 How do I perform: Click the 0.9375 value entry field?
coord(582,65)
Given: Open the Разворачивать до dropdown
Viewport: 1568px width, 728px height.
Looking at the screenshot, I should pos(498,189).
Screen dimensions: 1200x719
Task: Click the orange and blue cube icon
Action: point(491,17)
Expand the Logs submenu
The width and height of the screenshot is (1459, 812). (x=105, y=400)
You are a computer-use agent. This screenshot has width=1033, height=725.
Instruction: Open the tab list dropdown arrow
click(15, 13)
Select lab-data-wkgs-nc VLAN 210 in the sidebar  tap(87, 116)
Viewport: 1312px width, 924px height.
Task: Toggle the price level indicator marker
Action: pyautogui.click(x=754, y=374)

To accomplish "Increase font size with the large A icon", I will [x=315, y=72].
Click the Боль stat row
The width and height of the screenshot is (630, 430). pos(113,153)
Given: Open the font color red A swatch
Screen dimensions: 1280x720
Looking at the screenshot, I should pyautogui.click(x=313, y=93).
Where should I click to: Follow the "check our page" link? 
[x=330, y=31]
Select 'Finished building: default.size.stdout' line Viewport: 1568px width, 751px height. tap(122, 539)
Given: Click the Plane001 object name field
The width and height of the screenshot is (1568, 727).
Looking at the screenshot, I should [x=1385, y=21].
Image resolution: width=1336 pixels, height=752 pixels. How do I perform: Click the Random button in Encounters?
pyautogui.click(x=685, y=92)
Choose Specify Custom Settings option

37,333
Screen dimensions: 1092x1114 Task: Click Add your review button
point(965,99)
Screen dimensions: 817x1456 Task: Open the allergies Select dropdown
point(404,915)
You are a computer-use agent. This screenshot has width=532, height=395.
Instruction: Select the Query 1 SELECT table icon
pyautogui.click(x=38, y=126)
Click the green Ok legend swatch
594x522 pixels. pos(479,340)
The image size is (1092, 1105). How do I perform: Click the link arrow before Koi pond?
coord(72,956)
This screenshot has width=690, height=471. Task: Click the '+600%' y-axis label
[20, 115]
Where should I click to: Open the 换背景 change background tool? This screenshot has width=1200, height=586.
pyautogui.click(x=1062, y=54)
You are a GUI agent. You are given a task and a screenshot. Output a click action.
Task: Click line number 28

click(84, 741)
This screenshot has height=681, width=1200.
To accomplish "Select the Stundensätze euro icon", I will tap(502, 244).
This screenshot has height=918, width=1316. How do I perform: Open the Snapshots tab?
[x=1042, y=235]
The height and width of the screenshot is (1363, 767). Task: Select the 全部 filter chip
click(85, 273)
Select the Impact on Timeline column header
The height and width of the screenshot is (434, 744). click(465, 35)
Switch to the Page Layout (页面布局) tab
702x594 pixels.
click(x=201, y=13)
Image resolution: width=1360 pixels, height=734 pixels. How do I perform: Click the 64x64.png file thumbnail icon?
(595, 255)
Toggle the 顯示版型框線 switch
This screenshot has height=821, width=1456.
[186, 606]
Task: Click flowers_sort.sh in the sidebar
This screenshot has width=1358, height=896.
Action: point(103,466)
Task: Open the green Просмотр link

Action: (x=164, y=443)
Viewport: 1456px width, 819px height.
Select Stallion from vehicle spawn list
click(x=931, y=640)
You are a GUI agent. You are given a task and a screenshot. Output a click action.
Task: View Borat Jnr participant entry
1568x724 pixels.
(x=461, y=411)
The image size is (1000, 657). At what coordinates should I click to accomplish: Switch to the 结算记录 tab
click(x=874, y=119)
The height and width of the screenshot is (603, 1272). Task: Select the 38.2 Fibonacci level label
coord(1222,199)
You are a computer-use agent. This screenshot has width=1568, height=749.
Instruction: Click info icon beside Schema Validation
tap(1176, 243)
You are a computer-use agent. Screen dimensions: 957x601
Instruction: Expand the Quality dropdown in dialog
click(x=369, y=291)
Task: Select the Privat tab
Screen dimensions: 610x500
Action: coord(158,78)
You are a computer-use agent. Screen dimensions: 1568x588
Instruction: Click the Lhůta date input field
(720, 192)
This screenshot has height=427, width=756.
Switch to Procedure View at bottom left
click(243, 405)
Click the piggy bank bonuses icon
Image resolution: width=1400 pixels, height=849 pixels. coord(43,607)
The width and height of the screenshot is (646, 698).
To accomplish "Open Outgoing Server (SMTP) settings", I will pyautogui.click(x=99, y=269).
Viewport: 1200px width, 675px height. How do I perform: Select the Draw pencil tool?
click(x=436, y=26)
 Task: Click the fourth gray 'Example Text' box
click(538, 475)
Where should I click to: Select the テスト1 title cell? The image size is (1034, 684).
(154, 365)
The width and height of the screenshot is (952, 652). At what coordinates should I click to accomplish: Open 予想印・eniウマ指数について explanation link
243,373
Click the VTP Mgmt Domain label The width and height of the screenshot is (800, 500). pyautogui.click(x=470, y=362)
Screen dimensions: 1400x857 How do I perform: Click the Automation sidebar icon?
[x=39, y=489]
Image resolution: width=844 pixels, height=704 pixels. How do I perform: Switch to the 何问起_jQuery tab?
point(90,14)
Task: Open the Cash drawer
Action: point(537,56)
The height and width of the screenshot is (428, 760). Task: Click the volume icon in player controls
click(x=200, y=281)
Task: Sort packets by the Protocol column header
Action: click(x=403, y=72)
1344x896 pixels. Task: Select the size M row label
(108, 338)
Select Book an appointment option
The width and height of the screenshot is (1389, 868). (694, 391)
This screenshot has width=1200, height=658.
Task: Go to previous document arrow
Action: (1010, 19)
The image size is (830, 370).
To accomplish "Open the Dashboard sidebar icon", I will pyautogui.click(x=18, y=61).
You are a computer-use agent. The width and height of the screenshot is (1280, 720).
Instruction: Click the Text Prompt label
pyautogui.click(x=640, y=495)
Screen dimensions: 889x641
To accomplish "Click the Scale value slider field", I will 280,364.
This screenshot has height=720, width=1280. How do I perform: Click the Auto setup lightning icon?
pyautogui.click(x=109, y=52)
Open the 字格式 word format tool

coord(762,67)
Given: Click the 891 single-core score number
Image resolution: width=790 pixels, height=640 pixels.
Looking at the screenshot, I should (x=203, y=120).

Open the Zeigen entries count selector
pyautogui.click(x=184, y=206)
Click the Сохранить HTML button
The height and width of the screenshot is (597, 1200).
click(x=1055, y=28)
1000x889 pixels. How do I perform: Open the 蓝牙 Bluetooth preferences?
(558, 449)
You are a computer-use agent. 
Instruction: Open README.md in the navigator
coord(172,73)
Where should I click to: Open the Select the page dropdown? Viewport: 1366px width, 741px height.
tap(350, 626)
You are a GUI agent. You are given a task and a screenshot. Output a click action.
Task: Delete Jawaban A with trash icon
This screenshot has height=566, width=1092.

What is needed
Lines with "computer" in the records above: copy every one of them.

Response
You are a computer-use agent. This screenshot has width=1033, height=725.
You are a computer-use agent. This screenshot has width=532, height=395.
You are a computer-use agent. This screenshot has width=1568, height=749.
You are a computer-use agent. Screen dimensions: 957x601
You are a computer-use agent. Screen dimensions: 1568x588
You are a computer-use agent. The width and height of the screenshot is (1280, 720).
You are a computer-use agent. 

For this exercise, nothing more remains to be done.